A recent study has shed light on a concerning issue regarding food product labels in the online supermarkets of major retailers in Australia, Coles and Woolworths.
This extensive analysis, conducted on over 22,000 products, reveals a notable absence of essential food label information that is otherwise mandatory for physical products. This includes crucial details such as ingredient lists and allergy warnings. Published in the International Journal of Behavioral Nutrition and Physical Activity, this study marks the first comprehensive assessment of food labeling completeness in Australian online supermarkets. The findings underscore the pressing need for regulatory adjustments to encompass online retail settings, ensuring that consumers can make informed choices when shopping online.
In traditional brick-and-mortar stores, product labels, including Nutrition Information Panels (NIPs), ingredient lists, allergen declarations, and country-of-origin labels, are mandated by Food Standards Australia New Zealand and the Australian Competition and Consumer Commission (ACCC). Additionally, Health Star Ratings (HSRs), which offer a quick summary of a product’s healthiness, are voluntarily displayed. However, online stores currently lack explicit obligations to adhere to these labeling standards, despite the significant growth in the online grocery market.
Damian Maganja, the lead author of the study and a PhD Candidate in food policy at The George Institute for Global Health and UNSW Medicine & Health, points out the discrepancy, saying, “Traditionally, shoppers could simply pick up a product to find relevant information. However, there are no requirements to provide the same information to online shoppers before they decide to commit their cash.” This gap in providing essential product information, while possibly unintentional, does hinder consumers from selecting products that align with their dietary and health requirements.
The absence or obscurity of information regarding food products not only affects consumer choice but also raises significant health and safety concerns. Ingredient and allergen information are crucial for individuals with allergies, while NIPs and HSRs play a vital role in reducing the risk of chronic diseases like heart disease and diabetes.
Professor Jason Wu, the senior author of the study and head of the Nutrition Science program at The George Institute for Global Health and UNSW Medicine & Health, emphasizes the risks, stating, “For consumers, the lack of available and easy-to-access product information in online stores can pose immediate and long-term health and safety risks.” He underscores the necessity of strengthening labeling requirements in the online retail food sector.
The study’s researchers found that online supermarkets exhibit inconsistencies in food labeling. While country-of-origin labeling was comprehensive, appearing on 93% of food product pages, essential information like allergen labeling and NIPs was often missing. Health Star Ratings were infrequently displayed, particularly for lower-scoring products.
Regulatory guidance necessary
In terms of label visibility, Coles generally made NIPs, ingredients, and allergen information immediately accessible, while Woolworths lagged in this regard. The study suggests that government-mandated labeling standards are essential to ensure consistency and transparency.

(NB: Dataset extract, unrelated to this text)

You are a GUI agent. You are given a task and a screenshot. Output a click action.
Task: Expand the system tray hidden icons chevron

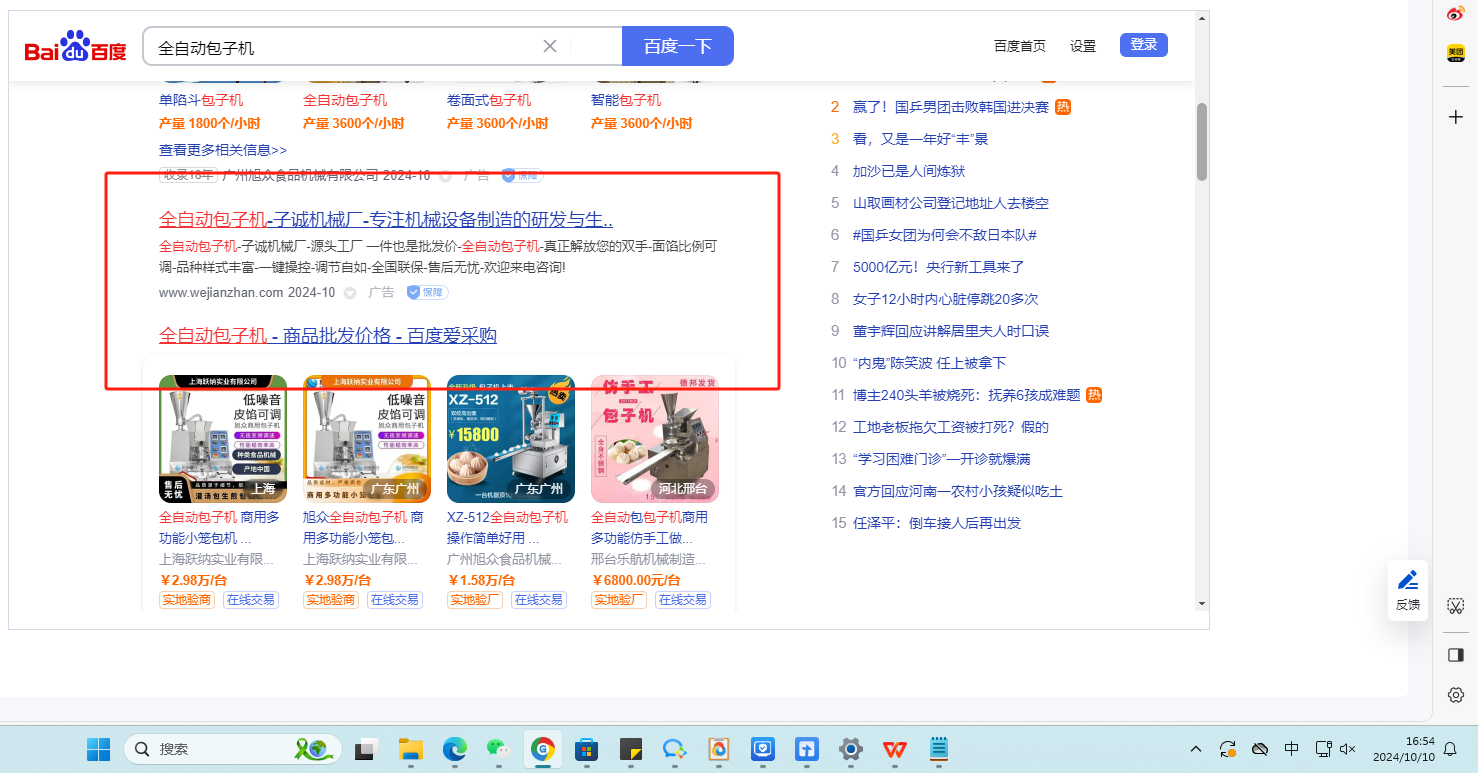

Mr. Maganja adds, “If food labeling online is optional, it will vary considerably at best,” emphasizing the need for government intervention. The researchers call on supermarkets to apply all relevant mandatory labels to eligible products online and adhere to their commitments for displaying HSRs on private-label products.
“The guiding principles should remain the same regardless of whether the product is sold in-store or online,” Mr Maganja says. “That is – information about a food product should be available to consumers before purchase and displayed prominently and visibly.
“Governments must also make the Health Star Rating system mandatory for all packaged products, whether online or in-store, so that shoppers aren’t misled by selective application and can better compare between products to select the healthier option.”
As the data for the study was collected in 2022, the researchers say repeat assessments monitoring the progress of food labelling practices for online supermarkets are needed to hold retailers accountable and inform policy.
“We also need to better understand the newer, more subtle strategies retailers use to shape consumer buying online, so that the overall healthiness of online retail food environments can be improved,” Mr Maganja says.